Wednesday, July 3, 2013

Bladerider Foil Mods


I’d like to get a new set of foils for MB1, but I can’t quite justify that expense at the moment.  That being the case I looked at my current foil package to see if I could modify it to improve the overall performance.  I’m currently running a home-built front foil designed by Gui and a Bladerider rudder foil.   I’ve considered cutting the tips of Gui’s foil, but I’m not going to go there quite yet.  That leaves the Bladerider rudder. It’s clear that the current trend is for symmetrical rudder foils and the stock Bladerider foil is far from symmetrical.  I looked at the foil shape and decided that it should be possible to make the foil more symmetrical by modifying the trailing edge.  Below is a typical NACA section that is pretty similar to the Bladerider rudder foil.  This foil really has a lot of ‘flap’ which can’t be very fast for high-speed sailing and probably produces a lot of drag at all speeds.  The red line shows what kind of section you’d end up with if you removed part of the trailing edge.  


 
This section looked quite a bit better to my eye so after a bit of checking to see how much carbon was in the trailing edge of the foil I simply took a large file and removed about 3mm of the trailing edge.  Then I thinned the bottom side of the edge to remove more of the ‘flap’ and repainted it.  What I was left with was a foil that still isn’t symmetrical by any means, but it is far more symmetrical than it used to be.

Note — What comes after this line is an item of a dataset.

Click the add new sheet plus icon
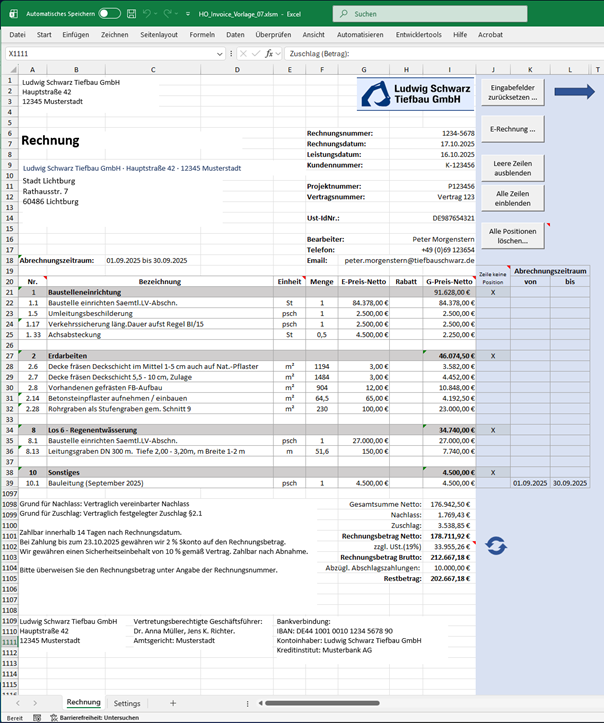 [x=172, y=703]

So far I’m really happy with the performance.  It may not have quite as much low-speed lift, but also seems to have less drag.  The largest benefit I’ve seen so far is that I don’t need to adjust the pitch of the rudder as much when going from an upwind mode to a downwind mode.  Previously it felt like I needed to decrease the pitch on the rudder when going downwind to keep the boat from getting uncomfortably nose-down and then increasing the pitch again when I turned upwind.  Now the boat feels much more stable in pitch on all points of sail.   It also seems like the foil is less prone to cavitation.  So should you take your stock Bladerider foil into the shop and grind it down?  I’m not going to go that far yet, it could turn out that grinding this much off the trailing edge weakens the foil, but I do think it improves the overall performance.  So if you have an old Bladerider foil laying around that you don’t mind breaking, it’s may be worth the 30 min it takes to modify it.

2 comments:

Unknown said...

Hello Bob,
I also built my moth. I would like to trade experiences, so far I know, mine is the first on my country. My e-mail is cfscheibler2@yahoo.com.br

Greetings,
Carlos Scheibler

Unknown said...

Hi Bob,

My name is Liam. I have been sailing for quite a few years, but I'm looking for something a bit faster and out of the ordinary. When I found the moth, well.... you can say I got the "foil-fever."

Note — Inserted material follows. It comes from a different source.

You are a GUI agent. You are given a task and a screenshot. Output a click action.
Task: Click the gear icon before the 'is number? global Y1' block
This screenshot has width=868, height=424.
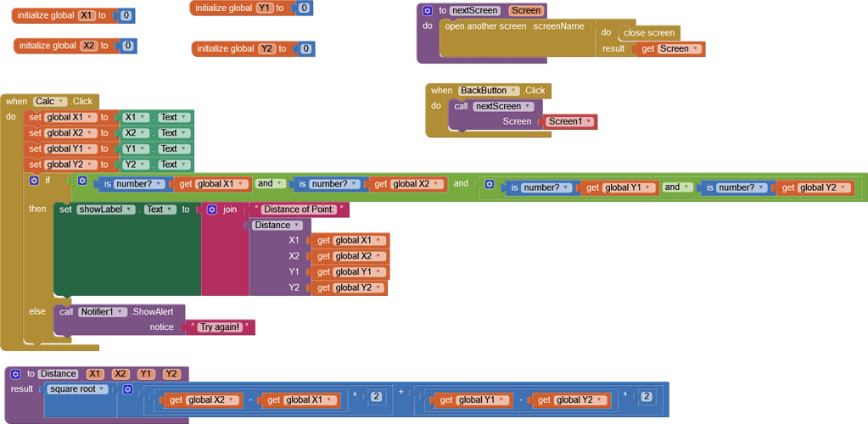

Anyway, I have a request. As part of my schooling, we have what is known as a personal project. This gives us students a chance to research an element of human interaction, and create something based around it.

My focus question will be roughly, "What are the stages involved with the design and production of a sailcraft?"

I was wondering if you would be willing to part with your moth plans to help me out. I printed off the file you had before and made the scale model from paper, but I don't know how the deck or any reinforcements fit into it.

Thank you very much in advance, any insights or advice will be appreciated too.

When you have time, please reply to my comment, it should get forwarded to my inbox automatically.